> _What this task involves_
Edit the journaling discussion below: rewrite its passage starting with "2. I agree that" and going on through "jh in transaction_2.", with "unnecessary" in place of "redundant".

> _Provided text_
☆ ☆ ☆ ☆ ☆
I think we'd better not to move the sequence?

2. I agree that the assertions in branch 'if (jh->b_transaction)' are 
redundant, I will remove them in v3. Thanks for pointing that.

> Also I don't quite understand the new comment you have added. Do you mean
> we need to not only clear BH_Dirty bit but also set BH_JBDdirty as dirtying
> (through jbd2_journal_dirty_metadata()) does not have to follow after
> do_get_write_access()?
> 

Yes.
I think one reason we have non-empty commit_transaction->t_reserved_list 
is that: jbd2_journal_restart() could let jh attach to transaction_1 and 
dirty jh in transaction_2.

buffer is dirty after trans_0 committed
do_get_write_access() =>  jh->trans = old_handle->trans_1, clear buffer 
dirty & set jbddirty, BJ_Reserved
jbd2_journal_restart()  => stop old_handle && may jbd2_log_start_commit 
&& start new_handle with trans_2
jbd2_journal_commit_transaction() => clear jbddirty & set buffer dirty & 
set jh->b_transaction = NULL
do_checkpoint  => buffer is fell on disk. If do_get_write_access() not 
mark jbddirty, buffer won't be fell on disk after checkpoint, which 
could corrupt filesystem.

I'm not sure whether we have the above path in realworld. I guess it 
exists in theory according to the comments:
        /* 

         * First thing we are allowed to do is to discard any remaining 

         * BJ_Reserved buffers.  Note, it is _not_ permissible to assume 

         * that there are no such buffers: if a large filesystem 

         * operation like a truncate needs to split itself over multiple 

         * transactions, then it may try to do a jbd2_journal_restart() 
while
          * there are still BJ_Reserved buffers outstanding.  These must 

          * be released cleanly from the current transaction. 

          * 

          * In this case, the filesystem must still reserve write access 

          * again before modifying the buffer in the new transaction, 
but
          * we do not require it to remember exactly which old buffers 
it
          * has reserved.  This is consistent with the existing 
behaviour
          * that multiple jbd2_journal_get_write_access() calls to the 
same
          * buffer are perfectly permissible. 

          * We use journal->j_state_lock here to serialize processing of 

          * t_reserved_list with eviction of buffers from 
journal_unmap_buffer().
          */ 

         while (commit_transaction->t_reserved_list) {  [...]
☆ ☆ ☆ ☆ ☆
> _Provided data_

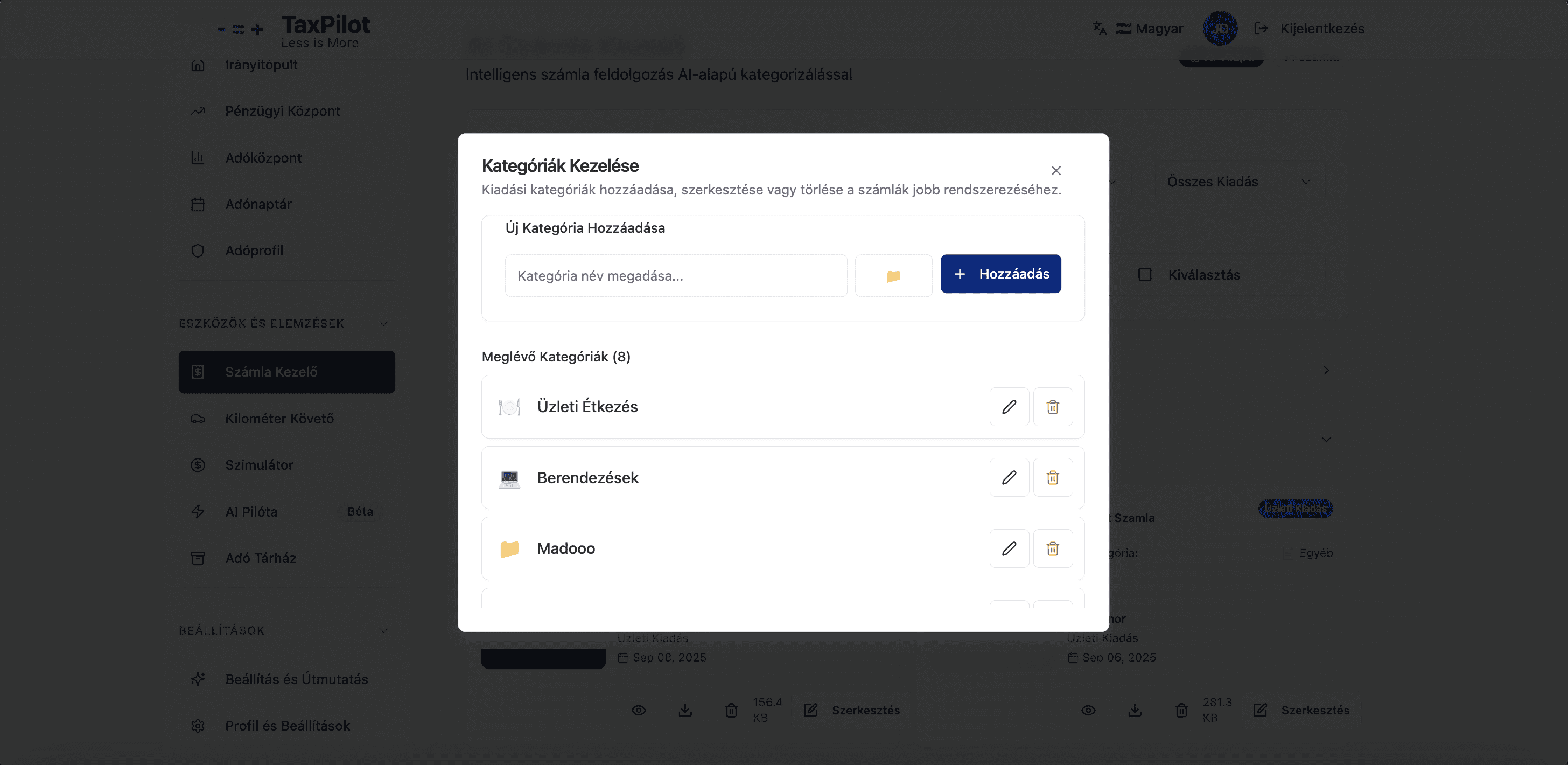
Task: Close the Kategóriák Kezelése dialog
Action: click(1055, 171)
☆ ☆ ☆ ☆ ☆
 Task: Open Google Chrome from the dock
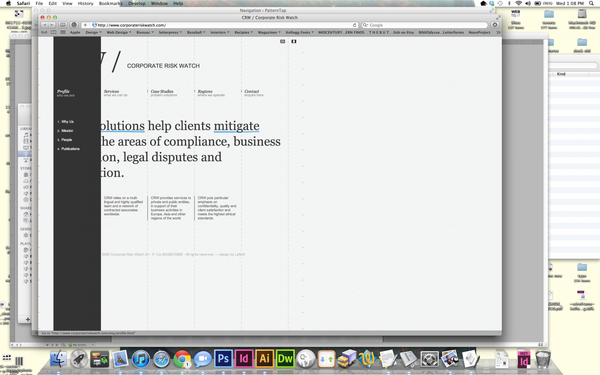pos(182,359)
☆ ☆ ☆ ☆ ☆
> _The completed task_
2. I agree that the assertions in branch 'if (jh->b_transaction)' are 
unnecessary, I will remove them in v3. Thanks for pointing that.

> Also I don't quite understand the new comment you have added. Do you mean
> we need to not only clear BH_Dirty bit but also set BH_JBDdirty as dirtying
> (through jbd2_journal_dirty_metadata()) does not have to follow after
> do_get_write_access()?
> 

Yes.
I think one reason we have non-empty commit_transaction->t_reserved_list 
is that: jbd2_journal_restart() could let jh attach to transaction_1 and 
dirty jh in transaction_2.